Breaking the PHYSICAL addiction is nothing--addicts do it all the time, by force, by inavailability of the drug, or by choice. The problem is, they cannot STAY clean. This is often due to permanent changes in the brain chemistry that occur in long term opioid users--changes that involve the brain's ability to produce natural opiates (endorphins).
When endorphins are not produced the patient suffers from severe depression, inability to feel pleasure, irritability, anxiety, physical exhaustion. THIS is what leads to repeated relapses as the desperate patient attempts to self medicate this ongoing misery.
In many cases, this impairment is NOT reversible--no amount of abstinence will cure it. Counseling and therapy cannot cure it. It must be addressed medically, just as most other diseases of the brain chemistry (schizophrenia, depression, bipolar, etc).
Methadone serves to normalize the brain chemistry without causing a high or euphoria, in the same way that a diabetic requires insulin because the pancreas is no longer making it. Most MMT patients will require long term replacement therapy, so a goal of complete abstinence from methadone is unrealistic.
As for Suboxone--it is intended primarily for those with light habits of short duration. Due to it's ceiling effect, it is not usually strong enough to control the symptoms of heavy users--the two medications are not interchangeable. And even those for whom it does work often need long term therapy as well.
If we haven't learned by now that just detoxing someone does not solve their addiction problem, that is a sad sad thing.

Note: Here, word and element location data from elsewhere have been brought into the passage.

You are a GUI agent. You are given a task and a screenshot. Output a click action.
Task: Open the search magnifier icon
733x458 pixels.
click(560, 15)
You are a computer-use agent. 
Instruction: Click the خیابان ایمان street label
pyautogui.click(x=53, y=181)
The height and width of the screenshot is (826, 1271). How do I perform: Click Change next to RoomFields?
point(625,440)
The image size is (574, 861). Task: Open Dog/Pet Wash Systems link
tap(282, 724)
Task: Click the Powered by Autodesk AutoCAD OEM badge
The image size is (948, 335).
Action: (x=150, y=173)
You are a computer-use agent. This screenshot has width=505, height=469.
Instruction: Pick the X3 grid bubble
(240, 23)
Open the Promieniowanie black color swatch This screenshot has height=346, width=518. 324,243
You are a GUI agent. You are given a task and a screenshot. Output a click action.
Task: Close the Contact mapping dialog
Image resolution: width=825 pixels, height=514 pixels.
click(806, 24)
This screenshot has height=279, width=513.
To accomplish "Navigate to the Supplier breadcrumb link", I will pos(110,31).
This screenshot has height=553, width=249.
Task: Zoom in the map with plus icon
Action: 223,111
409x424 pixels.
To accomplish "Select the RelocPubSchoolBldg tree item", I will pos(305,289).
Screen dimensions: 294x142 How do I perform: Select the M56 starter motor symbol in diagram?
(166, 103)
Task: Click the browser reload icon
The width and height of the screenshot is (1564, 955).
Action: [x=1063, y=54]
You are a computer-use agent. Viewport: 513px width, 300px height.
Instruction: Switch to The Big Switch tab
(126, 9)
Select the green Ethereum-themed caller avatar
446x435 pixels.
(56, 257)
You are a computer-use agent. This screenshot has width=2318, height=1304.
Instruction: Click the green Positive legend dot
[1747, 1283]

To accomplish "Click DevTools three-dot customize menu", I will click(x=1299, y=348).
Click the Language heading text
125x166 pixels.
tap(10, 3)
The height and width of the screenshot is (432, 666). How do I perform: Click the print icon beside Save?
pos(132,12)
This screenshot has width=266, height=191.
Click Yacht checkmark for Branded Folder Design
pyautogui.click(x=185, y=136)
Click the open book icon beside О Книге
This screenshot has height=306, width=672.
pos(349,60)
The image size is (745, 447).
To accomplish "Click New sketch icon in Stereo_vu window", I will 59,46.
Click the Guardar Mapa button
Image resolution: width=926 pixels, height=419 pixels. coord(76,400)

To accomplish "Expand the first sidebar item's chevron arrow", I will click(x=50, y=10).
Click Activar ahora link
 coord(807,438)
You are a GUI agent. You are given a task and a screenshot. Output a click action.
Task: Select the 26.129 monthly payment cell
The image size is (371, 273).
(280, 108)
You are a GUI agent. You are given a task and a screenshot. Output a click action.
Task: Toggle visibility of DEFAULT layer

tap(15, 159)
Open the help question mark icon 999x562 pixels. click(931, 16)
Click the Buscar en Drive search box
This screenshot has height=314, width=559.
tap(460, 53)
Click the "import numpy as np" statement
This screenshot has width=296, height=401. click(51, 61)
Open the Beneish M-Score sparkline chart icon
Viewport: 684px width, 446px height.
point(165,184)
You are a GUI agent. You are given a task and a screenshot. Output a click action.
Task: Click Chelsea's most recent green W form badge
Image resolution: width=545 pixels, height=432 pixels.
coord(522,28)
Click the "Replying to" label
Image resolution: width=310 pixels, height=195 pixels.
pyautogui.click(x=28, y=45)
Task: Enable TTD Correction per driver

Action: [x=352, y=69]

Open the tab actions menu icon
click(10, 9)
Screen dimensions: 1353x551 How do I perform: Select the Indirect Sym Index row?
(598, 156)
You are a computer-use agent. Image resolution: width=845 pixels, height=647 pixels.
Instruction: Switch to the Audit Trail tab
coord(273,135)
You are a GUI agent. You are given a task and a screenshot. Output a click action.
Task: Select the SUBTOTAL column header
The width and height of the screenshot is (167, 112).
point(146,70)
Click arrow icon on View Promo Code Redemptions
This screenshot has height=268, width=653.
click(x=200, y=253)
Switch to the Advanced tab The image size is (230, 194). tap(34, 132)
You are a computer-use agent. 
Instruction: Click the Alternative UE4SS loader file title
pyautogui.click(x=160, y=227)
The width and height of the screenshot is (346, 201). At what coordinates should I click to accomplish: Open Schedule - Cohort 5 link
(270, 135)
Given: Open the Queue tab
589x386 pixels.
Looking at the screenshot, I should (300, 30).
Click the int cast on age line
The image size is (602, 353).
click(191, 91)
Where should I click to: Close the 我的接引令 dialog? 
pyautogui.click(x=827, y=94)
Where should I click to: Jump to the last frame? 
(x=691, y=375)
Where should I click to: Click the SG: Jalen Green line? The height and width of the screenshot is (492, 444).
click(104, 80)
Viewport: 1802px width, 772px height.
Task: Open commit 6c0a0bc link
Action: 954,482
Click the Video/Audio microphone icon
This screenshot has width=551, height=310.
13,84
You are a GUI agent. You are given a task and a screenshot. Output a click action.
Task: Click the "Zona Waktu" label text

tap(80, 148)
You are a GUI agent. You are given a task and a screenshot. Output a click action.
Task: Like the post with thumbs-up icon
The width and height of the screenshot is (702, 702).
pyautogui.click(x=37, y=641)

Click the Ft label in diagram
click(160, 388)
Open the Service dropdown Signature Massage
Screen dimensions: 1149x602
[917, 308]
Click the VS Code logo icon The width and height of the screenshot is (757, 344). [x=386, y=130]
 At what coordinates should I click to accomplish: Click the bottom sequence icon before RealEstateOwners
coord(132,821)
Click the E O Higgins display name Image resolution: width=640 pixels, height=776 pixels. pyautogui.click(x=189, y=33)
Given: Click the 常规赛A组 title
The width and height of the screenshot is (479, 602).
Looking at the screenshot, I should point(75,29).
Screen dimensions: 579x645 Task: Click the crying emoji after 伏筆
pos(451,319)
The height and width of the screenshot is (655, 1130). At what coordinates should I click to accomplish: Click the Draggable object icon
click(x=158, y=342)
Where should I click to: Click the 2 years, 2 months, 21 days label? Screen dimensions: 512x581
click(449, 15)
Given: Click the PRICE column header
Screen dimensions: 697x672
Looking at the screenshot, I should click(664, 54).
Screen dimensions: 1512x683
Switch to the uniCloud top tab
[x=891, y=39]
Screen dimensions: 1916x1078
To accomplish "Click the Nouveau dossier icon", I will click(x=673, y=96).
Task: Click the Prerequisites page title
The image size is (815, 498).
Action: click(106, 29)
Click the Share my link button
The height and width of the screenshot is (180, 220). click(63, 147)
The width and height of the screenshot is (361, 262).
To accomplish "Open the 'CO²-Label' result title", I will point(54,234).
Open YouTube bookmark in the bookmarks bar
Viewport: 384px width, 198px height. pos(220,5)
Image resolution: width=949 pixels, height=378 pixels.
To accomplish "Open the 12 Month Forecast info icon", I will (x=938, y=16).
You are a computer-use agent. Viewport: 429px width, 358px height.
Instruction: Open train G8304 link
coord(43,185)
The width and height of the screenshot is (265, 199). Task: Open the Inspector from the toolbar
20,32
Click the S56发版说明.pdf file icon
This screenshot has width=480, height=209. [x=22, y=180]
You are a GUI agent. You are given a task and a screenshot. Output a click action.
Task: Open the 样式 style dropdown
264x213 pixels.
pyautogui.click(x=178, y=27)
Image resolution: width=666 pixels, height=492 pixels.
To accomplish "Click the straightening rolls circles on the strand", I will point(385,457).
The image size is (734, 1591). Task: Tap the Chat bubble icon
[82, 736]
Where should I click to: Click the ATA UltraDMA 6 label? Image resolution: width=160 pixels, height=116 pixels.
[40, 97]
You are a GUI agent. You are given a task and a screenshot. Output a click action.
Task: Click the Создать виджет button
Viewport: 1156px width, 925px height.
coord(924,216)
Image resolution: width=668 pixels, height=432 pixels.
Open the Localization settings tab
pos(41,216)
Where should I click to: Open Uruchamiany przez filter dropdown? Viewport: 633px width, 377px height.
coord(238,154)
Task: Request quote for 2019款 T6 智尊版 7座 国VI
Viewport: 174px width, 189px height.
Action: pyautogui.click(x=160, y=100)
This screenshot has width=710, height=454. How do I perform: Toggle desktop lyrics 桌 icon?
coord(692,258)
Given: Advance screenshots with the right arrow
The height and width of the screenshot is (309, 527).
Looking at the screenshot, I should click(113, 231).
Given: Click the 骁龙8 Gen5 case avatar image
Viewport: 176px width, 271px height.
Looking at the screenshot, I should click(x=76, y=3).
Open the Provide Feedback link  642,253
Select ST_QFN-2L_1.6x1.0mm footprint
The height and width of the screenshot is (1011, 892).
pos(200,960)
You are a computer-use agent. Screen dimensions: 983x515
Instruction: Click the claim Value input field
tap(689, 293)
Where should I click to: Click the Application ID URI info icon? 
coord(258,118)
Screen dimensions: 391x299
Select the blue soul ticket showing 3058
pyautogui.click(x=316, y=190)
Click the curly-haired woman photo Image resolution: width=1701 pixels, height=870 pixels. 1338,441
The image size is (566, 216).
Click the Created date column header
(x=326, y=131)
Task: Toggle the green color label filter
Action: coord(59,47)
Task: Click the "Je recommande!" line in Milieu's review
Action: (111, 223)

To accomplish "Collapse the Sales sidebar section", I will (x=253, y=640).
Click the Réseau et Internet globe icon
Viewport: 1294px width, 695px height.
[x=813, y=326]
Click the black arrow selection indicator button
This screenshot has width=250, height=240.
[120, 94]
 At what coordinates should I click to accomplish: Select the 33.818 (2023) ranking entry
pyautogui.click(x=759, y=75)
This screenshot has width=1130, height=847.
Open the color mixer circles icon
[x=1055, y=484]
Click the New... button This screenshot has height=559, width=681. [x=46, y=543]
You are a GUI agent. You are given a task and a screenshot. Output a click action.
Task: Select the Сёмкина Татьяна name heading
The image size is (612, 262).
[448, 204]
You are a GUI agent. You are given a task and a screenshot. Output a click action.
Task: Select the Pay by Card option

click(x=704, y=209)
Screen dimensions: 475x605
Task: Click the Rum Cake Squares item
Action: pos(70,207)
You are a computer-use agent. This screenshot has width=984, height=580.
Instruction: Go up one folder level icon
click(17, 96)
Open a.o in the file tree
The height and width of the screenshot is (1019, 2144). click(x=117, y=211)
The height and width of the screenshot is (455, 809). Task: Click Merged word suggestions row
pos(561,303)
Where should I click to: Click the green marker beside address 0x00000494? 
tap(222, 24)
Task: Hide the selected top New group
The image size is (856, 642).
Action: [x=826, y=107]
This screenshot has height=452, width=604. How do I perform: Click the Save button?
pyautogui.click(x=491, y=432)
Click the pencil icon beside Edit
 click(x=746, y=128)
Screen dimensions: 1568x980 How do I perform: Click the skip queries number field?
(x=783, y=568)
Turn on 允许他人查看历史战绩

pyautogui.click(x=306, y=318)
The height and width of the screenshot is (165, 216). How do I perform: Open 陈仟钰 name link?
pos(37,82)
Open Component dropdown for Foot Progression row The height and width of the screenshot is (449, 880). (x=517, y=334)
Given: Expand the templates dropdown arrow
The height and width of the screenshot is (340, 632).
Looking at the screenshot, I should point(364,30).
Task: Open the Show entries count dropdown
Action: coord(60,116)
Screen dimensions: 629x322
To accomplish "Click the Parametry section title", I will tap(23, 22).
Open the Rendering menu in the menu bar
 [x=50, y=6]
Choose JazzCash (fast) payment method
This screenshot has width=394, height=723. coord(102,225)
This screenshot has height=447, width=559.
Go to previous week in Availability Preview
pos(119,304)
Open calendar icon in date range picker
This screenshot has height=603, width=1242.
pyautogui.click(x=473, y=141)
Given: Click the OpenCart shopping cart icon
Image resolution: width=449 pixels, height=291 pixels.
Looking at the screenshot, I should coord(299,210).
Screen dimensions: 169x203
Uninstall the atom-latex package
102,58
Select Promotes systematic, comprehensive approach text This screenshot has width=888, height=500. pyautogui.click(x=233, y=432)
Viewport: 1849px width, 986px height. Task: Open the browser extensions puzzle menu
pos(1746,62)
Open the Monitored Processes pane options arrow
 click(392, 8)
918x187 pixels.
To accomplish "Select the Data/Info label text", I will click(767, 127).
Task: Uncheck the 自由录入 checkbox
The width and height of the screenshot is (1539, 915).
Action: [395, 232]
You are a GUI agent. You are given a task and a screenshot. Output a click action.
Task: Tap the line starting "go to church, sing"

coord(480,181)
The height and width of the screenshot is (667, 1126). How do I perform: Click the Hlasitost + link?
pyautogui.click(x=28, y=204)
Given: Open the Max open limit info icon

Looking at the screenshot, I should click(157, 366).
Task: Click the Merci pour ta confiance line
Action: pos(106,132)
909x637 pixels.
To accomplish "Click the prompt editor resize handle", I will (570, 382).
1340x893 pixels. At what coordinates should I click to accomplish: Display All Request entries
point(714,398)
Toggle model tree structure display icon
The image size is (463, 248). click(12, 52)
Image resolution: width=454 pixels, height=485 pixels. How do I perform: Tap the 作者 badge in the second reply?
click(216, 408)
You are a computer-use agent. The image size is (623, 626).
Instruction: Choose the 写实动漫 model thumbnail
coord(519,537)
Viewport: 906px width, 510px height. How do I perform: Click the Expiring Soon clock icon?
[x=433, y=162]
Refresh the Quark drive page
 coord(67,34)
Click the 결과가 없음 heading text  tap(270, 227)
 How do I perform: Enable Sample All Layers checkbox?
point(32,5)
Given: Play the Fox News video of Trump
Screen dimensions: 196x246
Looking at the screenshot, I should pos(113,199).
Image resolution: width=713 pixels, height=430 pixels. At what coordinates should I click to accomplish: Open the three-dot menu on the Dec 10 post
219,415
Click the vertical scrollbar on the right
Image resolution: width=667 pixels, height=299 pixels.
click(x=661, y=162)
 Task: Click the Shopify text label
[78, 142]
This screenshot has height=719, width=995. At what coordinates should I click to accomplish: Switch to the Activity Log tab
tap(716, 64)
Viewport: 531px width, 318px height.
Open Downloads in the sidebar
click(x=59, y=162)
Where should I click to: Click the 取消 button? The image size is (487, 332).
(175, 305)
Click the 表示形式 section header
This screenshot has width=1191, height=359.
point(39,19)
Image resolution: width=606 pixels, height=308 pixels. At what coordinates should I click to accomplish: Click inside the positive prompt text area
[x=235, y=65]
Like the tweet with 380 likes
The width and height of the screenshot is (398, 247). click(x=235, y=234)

Lastly, the primary reason the UK has so many MMT patients who continue to use opiates is that they grossly underdose patients. The average needed dose is 80-120 mgs, but the UK avg dose is 30-40 mgs---less than half the usual minimum required dose.
Doses of over 80 mgs block the effects of other opiates--therefore, addicts on a blocking dose would have no incentive to use opiates as they would feel nothing at all from them. Yet, this minimum dose is almost never reached in the UK. Is it any surprise then that patients who are being thrown into withdrawals each evening as their inadequate dose wears off would try to stave off the misery by continuing to use?
If we give a 300 pound man with an infection a dose of antibiotic meant for an infant, and he does not get well, do we blame the drug? Or do we blame the inadequate dose?
Given correctly, MMT is the most effective treatment available for opioid addiction, by FAR. Here in the USA where almost everyone is shipped off to residential rehab at the first sign of trouble, the success rate of abstinence based rehabs in treating opioid addiction is ABYSMAL. WHy not learn from this example? MMT was not created because abstinence treatment was working well, you know.